After less than a year, the two married, in 1977, and went on to have three children together: Donald Jr., now 38, Ivanka, 34, and Eric, 32.
“I don’t think he’s feminist,” Ivana when asked of Donald’s stance. “He loves women. But not a feminist.” It was that love of women that led to the couple’s divorce. Ivana discovered that her husband was cheating on her with former beauty queen Marla Maples. As Ivana told Barbara Walters in a 1991 “20/20” interview, Maples stopped her at a restaurant in Aspen and told her, “I’m Marla and I love your husband. Do you?”
Ivana filed for divorce, claiming in her deposition that Donald raped her after he used her plastic surgeon for a scalp-reduction surgery to remove a bald spot. “Your f – – king doctor has ruined me!” Trump cried, according to the 1993 book “Lost Tycoon: The Many Lives of Donald J. Trump,” before forcing himself on her sexually.
Once the book was out, Ivana softened her remarks in a statement: “As a woman, I felt violated, as the love and tenderness, which he normally exhibited toward me, was absent. I referred to this as a ‘rape,’ but I do not want my words to be interpreted in a literal or criminal sense.”

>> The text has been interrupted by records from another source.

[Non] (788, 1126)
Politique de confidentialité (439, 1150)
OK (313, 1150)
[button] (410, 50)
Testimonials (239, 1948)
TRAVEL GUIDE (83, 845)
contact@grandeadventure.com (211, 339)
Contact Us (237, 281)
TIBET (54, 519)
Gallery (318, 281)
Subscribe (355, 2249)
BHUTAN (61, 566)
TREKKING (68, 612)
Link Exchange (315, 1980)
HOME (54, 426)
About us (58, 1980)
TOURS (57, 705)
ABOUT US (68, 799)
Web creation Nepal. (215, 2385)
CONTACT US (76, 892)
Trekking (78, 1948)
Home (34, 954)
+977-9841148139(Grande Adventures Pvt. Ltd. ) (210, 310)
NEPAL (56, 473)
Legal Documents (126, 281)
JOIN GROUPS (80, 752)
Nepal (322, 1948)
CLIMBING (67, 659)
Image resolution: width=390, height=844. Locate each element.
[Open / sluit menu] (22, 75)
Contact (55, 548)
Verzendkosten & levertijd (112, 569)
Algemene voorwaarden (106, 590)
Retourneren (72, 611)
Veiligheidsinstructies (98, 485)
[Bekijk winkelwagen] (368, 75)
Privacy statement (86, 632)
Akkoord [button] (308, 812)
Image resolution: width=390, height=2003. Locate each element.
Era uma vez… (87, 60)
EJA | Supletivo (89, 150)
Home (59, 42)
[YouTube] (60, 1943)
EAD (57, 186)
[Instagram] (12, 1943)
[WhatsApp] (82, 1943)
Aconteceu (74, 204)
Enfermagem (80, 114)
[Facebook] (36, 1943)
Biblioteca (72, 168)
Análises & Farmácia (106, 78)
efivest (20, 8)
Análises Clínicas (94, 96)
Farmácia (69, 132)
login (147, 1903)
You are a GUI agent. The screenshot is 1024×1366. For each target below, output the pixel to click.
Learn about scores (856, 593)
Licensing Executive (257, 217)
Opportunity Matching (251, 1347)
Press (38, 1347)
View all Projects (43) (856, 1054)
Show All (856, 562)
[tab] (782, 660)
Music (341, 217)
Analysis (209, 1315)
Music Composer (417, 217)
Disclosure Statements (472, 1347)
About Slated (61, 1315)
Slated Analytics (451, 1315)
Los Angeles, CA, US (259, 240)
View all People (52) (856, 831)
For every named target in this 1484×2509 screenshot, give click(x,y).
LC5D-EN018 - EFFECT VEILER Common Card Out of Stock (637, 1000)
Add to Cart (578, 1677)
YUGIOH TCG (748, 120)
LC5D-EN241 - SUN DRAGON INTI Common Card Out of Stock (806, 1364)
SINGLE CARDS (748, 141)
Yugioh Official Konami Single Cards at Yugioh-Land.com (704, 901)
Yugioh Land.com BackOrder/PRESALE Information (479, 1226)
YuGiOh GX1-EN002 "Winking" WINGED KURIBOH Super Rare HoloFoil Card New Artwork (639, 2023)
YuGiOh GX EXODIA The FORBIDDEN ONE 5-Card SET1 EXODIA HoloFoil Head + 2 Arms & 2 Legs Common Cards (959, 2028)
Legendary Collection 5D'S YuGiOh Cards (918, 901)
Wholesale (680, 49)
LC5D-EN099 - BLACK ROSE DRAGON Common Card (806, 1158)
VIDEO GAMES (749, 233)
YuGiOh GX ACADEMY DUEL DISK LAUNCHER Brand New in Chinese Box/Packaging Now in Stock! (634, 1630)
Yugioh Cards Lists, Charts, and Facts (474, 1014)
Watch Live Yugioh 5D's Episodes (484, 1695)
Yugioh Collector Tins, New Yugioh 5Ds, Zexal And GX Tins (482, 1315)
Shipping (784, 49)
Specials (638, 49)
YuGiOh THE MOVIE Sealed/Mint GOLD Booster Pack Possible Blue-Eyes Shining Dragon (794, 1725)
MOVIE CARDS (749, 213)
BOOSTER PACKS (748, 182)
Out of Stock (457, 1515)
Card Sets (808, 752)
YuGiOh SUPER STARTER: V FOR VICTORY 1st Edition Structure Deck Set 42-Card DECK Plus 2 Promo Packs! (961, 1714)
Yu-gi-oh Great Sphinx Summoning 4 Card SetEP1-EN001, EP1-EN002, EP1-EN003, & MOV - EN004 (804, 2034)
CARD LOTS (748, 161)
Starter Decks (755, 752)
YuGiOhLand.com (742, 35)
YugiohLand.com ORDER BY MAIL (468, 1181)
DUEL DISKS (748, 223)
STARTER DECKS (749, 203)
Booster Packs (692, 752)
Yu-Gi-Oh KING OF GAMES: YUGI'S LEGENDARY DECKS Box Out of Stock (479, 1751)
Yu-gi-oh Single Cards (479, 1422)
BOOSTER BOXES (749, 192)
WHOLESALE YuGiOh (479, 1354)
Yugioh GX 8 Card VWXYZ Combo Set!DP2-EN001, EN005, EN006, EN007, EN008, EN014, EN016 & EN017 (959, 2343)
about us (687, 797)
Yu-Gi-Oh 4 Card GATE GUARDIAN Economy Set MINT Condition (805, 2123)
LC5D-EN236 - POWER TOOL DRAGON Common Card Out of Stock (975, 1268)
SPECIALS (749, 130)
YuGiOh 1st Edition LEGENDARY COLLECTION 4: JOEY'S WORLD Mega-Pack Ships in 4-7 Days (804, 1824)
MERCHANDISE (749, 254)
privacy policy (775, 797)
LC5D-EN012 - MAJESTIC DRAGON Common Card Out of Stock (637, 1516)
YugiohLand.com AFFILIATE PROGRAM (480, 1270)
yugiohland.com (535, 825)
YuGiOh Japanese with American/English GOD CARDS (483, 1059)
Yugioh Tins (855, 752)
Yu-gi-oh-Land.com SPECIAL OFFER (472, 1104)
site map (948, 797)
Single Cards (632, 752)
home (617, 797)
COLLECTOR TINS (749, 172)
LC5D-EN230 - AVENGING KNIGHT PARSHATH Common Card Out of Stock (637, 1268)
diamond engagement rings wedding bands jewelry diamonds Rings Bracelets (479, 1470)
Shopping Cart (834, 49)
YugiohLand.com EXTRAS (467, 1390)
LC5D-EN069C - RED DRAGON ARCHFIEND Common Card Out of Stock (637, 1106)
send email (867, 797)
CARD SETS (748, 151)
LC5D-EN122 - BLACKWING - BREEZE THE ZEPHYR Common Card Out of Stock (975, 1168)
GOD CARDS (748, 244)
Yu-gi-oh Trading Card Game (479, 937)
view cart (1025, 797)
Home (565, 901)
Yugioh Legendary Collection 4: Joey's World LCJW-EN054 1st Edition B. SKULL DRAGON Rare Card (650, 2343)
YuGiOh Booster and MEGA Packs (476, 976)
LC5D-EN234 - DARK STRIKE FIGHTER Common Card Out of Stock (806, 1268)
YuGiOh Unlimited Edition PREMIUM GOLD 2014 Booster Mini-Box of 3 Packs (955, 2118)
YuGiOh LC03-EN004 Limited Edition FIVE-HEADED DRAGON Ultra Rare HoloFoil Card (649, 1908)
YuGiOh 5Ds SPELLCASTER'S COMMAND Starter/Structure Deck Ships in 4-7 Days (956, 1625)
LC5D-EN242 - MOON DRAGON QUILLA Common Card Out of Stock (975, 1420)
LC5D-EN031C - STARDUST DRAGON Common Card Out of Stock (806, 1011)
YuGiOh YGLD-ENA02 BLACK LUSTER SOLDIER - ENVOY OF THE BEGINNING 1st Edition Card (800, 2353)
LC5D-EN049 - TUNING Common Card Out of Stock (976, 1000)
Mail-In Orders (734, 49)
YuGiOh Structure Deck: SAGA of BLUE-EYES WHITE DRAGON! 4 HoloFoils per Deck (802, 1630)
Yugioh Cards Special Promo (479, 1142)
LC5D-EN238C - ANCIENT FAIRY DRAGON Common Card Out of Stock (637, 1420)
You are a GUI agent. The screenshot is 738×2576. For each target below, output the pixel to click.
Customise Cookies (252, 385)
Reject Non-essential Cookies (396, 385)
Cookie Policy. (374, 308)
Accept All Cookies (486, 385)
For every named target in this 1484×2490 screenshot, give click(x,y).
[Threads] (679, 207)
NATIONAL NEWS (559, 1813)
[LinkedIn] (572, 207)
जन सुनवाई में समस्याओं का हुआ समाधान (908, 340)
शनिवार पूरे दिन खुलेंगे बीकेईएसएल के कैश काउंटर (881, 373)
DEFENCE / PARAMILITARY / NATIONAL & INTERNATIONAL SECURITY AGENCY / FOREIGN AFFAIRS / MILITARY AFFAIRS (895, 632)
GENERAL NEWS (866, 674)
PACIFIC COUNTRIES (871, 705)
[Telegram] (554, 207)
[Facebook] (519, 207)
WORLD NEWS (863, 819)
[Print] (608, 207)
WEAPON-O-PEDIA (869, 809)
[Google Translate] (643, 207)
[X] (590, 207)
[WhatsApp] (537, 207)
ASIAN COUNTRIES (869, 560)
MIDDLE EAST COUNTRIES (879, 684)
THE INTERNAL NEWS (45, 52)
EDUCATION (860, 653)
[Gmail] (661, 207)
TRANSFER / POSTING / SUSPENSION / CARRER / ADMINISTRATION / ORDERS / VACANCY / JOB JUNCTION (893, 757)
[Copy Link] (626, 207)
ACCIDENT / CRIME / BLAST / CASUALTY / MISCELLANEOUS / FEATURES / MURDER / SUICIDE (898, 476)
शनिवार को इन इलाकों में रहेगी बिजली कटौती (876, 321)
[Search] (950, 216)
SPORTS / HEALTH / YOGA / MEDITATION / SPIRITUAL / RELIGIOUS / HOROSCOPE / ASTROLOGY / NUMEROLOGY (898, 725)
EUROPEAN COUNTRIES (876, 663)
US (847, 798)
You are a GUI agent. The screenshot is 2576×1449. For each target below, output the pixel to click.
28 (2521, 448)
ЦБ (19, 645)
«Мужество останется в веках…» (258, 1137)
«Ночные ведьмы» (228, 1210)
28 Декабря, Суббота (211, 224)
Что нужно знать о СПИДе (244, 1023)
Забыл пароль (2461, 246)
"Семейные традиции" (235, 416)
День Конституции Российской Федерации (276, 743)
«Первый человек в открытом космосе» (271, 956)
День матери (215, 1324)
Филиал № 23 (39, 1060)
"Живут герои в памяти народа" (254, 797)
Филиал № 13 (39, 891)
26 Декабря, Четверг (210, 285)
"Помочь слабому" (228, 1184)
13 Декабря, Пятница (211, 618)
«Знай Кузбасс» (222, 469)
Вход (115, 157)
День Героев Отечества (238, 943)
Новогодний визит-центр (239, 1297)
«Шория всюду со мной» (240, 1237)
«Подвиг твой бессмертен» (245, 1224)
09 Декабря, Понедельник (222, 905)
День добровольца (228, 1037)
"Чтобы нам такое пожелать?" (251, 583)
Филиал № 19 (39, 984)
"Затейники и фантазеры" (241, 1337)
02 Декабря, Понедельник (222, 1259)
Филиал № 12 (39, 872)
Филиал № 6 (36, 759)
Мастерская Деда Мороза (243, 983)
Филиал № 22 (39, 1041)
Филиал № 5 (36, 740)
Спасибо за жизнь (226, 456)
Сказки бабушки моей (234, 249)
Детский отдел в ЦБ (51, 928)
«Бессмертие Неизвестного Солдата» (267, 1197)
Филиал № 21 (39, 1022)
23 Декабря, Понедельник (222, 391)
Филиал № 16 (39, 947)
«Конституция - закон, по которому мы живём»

While her ex’s campaign has thrust the family into the solar core of the public spotlight, she says the kids and she — and certainly Donald — are used to the heat. Plus, there are surprise benefits, like Donald’s recent weight loss, aided by his germophobia.
“He loves to eat. I told him, ‘Donald, you lost weight!’ because I can tell if he’s 225 or 215,” says Ivana. “And he said, ‘I don’t have time to eat! I shake so many hands!’ ”
Speaking of hands — and other body parts — Ivana says Donald does just fine in that department.
“If there was a problem there, Donald would not have five kids.”
This story first appeared in the New York Post.